Like many Kremlin proxies, Zeman often reiterates Kremlin messages, including denying the presence of organized Russian troops in Ukraine, arguing that Crimea is Russian, and demanding that the West lift the sanctions it imposed on Russia. He is portrayed by Russian propaganda as an independent, strong anti-American leader who adores Putin. If size of countries is taken into account, Zeman, the president of a country with 10 million people, is the second most quoted European leader in the Russian information space, right after German Chancellor Angela Merkel. He also serves Chinese interests, even acquiring a Chinese advisor at the Czech Presidential Office.
Zeman systematically aids Kremlin goals inside the Czech Republic. Local extremists and conspirators are fed pro-Kremlin disinformation, which they gladly reproduce, as they share the same enemy as Moscow: media and the political mainstream.
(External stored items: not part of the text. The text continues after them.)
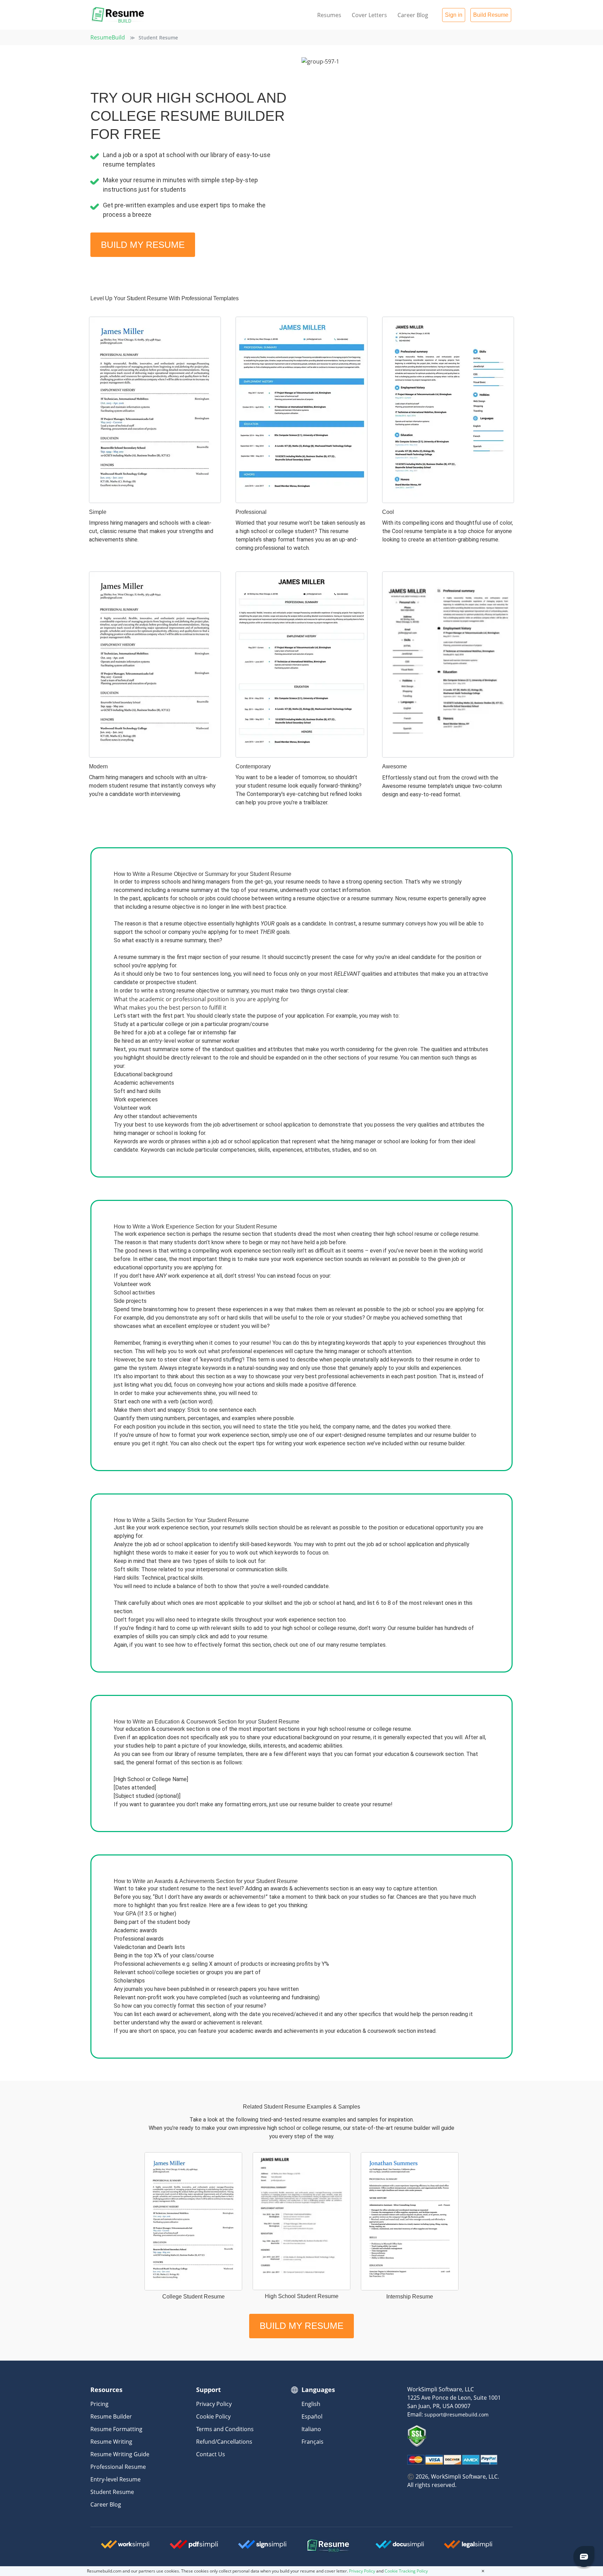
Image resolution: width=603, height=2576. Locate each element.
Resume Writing (111, 2441)
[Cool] (448, 409)
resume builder (451, 1435)
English (311, 2404)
The disinformation community is usually fringe and irrelevant, unless they find strong political figures who deliver legitimacy. As the Czech Security Information Service points out, Russia’s goal is to create the perception that “everyone is lying” to “weaken the society’s will for resistance.” Zeman has spent years legitimizing disinformation outlets by giving them dozens of interviews in which he attacks mainstream politics. Those attacks have become relevant today, for the Czech disinformation community is now attacking Zeman’s challenger, Jiří Drahoš, in the presidential race.
The Russian Connection
How has Miloš Zeman, the former Czech prime minister who led the country in joining the EU and NATO, become a person who clearly serves Russian interests?
During his retirement period (2003-2012), the Czechians neglected Zeman. In contrast, the Russians took notice of him. Since 2003, he has been invited to the Dialogue of Civilisations Forum by Vladimir Jakunin, a former KGB officer and prior member of Putin’s inner circle. Jakunin is also on the U.S. sanctions list. Zeman has since maintained the friendship, meeting Jakunin regularly and even attending his forum several times while president. Despite Zeman’s position as head of state, various expenses were covered by Jakunin’s organization.
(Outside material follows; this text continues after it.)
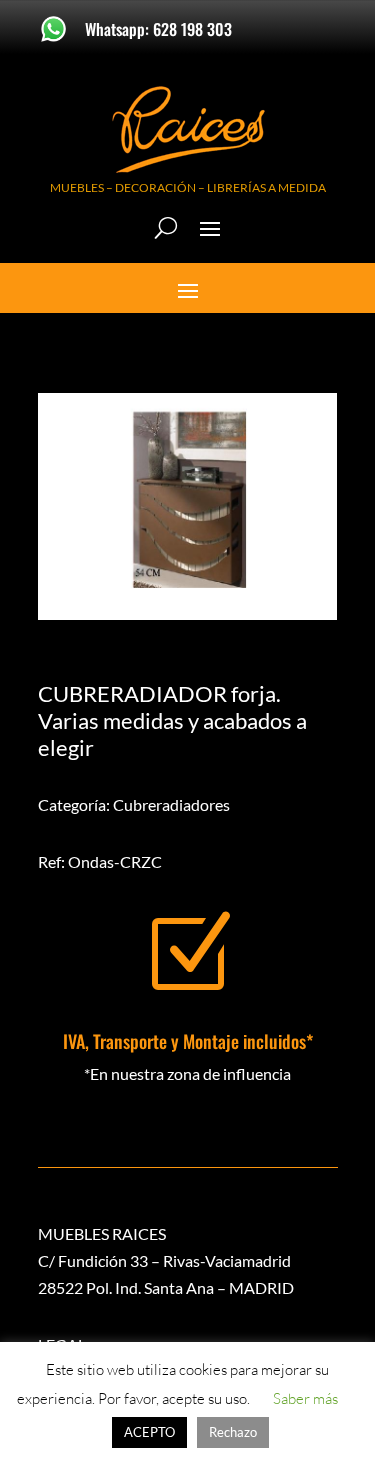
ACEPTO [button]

Martin Nejedlý is Zeman’s closest aide. Nejedlý is a Czech citizen who spent most of the 1990s doing business in Russia and working closely with Moscow’s political elite. After returning to Prague in the early 2000s, he launched Lukoil Aviation Czech, a Czech branch of Kremlin-linked company Lukoil. Since 2009, Mr. Nejedlý has co-founded and run a political movement for Zeman that has become a springboard for Zeman’s presidential bid. After Zeman became president in 2013, Nejedlý became his formal external advisor, occupying a privileged office in the Prague Castle. Nejedlý receives no pay, has no official working contract and no security clearance. Czech security agencies consider the president’s office a murky place: Zeman’s chief of staff’s application for top secret security clearance was declined, and his chief of military office lost his top secret clearance.
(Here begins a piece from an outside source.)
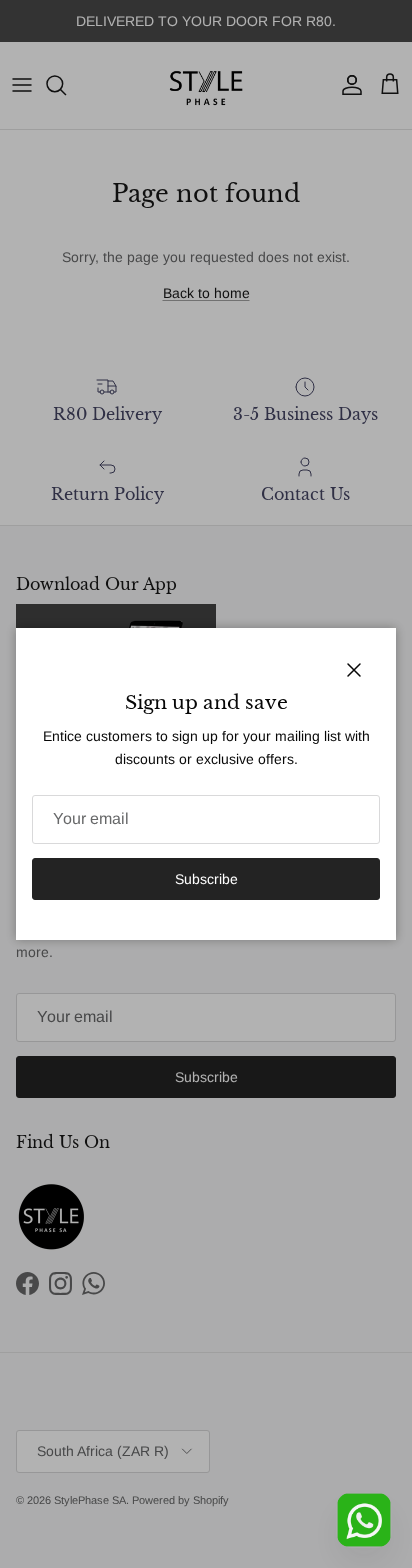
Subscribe (206, 879)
Since 2015, Nejedlý has changed his modus operandi from hiding to appearing publicly next to Zeman. He accompanies the president on foreign trips to the East and has attended numerous meetings between Zeman and Putin. Investigators revealed that Nejedlý has nearly isolated Zeman; he controls the information that the Czech president receives and lobbies for Rosatom to acquire strategic deals surrounding Czech nuclear power plants. If Nejedlý manages to push a major Russian energy deal through the Czech government, Prague may be partially controlled by heavy Kremlin geopolitical influence, as is the case in Hungary and Serbia.
When Nejedlý acquired considerable debt, Russians bailed him out. His position as external advisor came under threat when he owed approximately $1 million euros to the Czech state, but in October 2016, Lukoil’s Moscow headquarters paid off his debt. The Kremlin managed to keep its insider next to the Czech president in time for presidential elections, which finish on Saturday. If Zeman wins re-election, Putin will maintain his ally in Central Europe until 2023. Through aiding proxies such as Nejedlý, Moscow is able to buy influence in the highest levels of European politics.
Jakub Janda is the head of the Kremlin Watch Program at the Prague-based European Values Think-Tank.